Tuesday 28 April 2009

Omne animal triste post coitum

It was generally agreed that Toby’s was the best entry, even before the judges had arrived. He stood with his shoes polished and together, looking it over on his section of the long row of trestle tables that ran from beneath the window of Saint Kentigern to the noticeboard with its appeals for bric-a-brac and Darfur.

The tops of his socks gripped tightly around his shins. He felt the prickle of sweat burrowing through nylon. He felt the tinge of embarrassment as grownups would pause for a moment and examine his entry on the table; and he would watch their expression alter as they attempted to comprehend, take in, adjust themselves to the thing that they were seeing. He had expected this, of course. He had wanted it; desperately sought and dreamt about the examination of his capability by adult eyes and minds. Yet now – had he had any help from anyone at home? – as he stood – was this his first year exhibiting? – beside the table – had it taken him a very long time? – receiving this realisation of imagination – it was ever so good, they were sure it would win – this fantasy of praise; he found he had not prepared any responses for the comments, and so he blushed and burrowed fingernails into the fleshy cushions of his palms.

It was ever so good, was Toby’s. They couldn’t understand why he had not entered the competition before.

Only that, thought Toby, was the very point of the thing. He could not have entered until he had been sure. He had been to the event in previous years and had strolled along the long U of trestle tables, hands behind his back, silently observing the other children’s projects. If he were to tell anyone that, then they might presume that he had entered because he thought the other entries were no good; that he’d seen their standard and had known he could do better – but nothing could be further from the truth.

Toby had come here year after year – silently; never speaking – and he was of the opinion that the other children’s entries were excellent. He had been in awe of their production, of their skill and their attention to detail. He had imagined that if he were to enter he would, quite simply, be laughed out of the competition.

But he had also longed for the praise. He had watched successive children stand on the erected little stage and receive the tiny silver cup and have their photograph taken for the local evening newspaper. Toby could sense how that would make him feel. It was a feeling that was real and potent and forcibly equal to the pain that would touch him if he weren’t to win, if he was laughed at and made to realise that his dream was not for him.

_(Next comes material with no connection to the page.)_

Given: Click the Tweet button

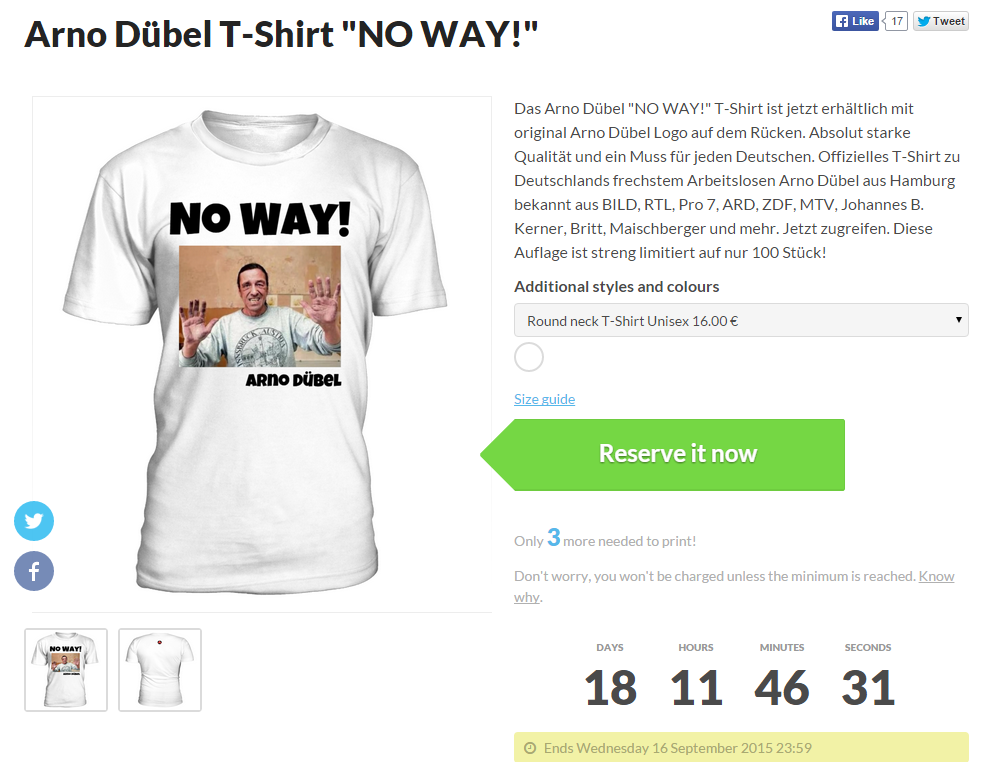Looking at the screenshot, I should click(x=940, y=21).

It was no absurdity to imagine the laughter. Though there were many entries that were truly brilliant, there were also those that were not. He had heard the judges’ whispered comments as other children had suffered their disappointments: the glue was not applied very tidily. There was not enough string. The piece was imaginative, but was not to scale. It lacked scope. That bit there, it was rather askew. What if Toby was one of those children?

As each year came, he resolved that he would enter that time. In the weeks before, he would lie in bed, his back on fire against the mattress as his brain reawakened his single plan for what he would make to display at the competition. There was only one idea: the same plan year after year. Only whenever it was time, the imagined pain of not winning would present itself and his back would become cold again, and he would realise that the competition was not his to be won. The plan was never realised. It was for better children, more talented ones.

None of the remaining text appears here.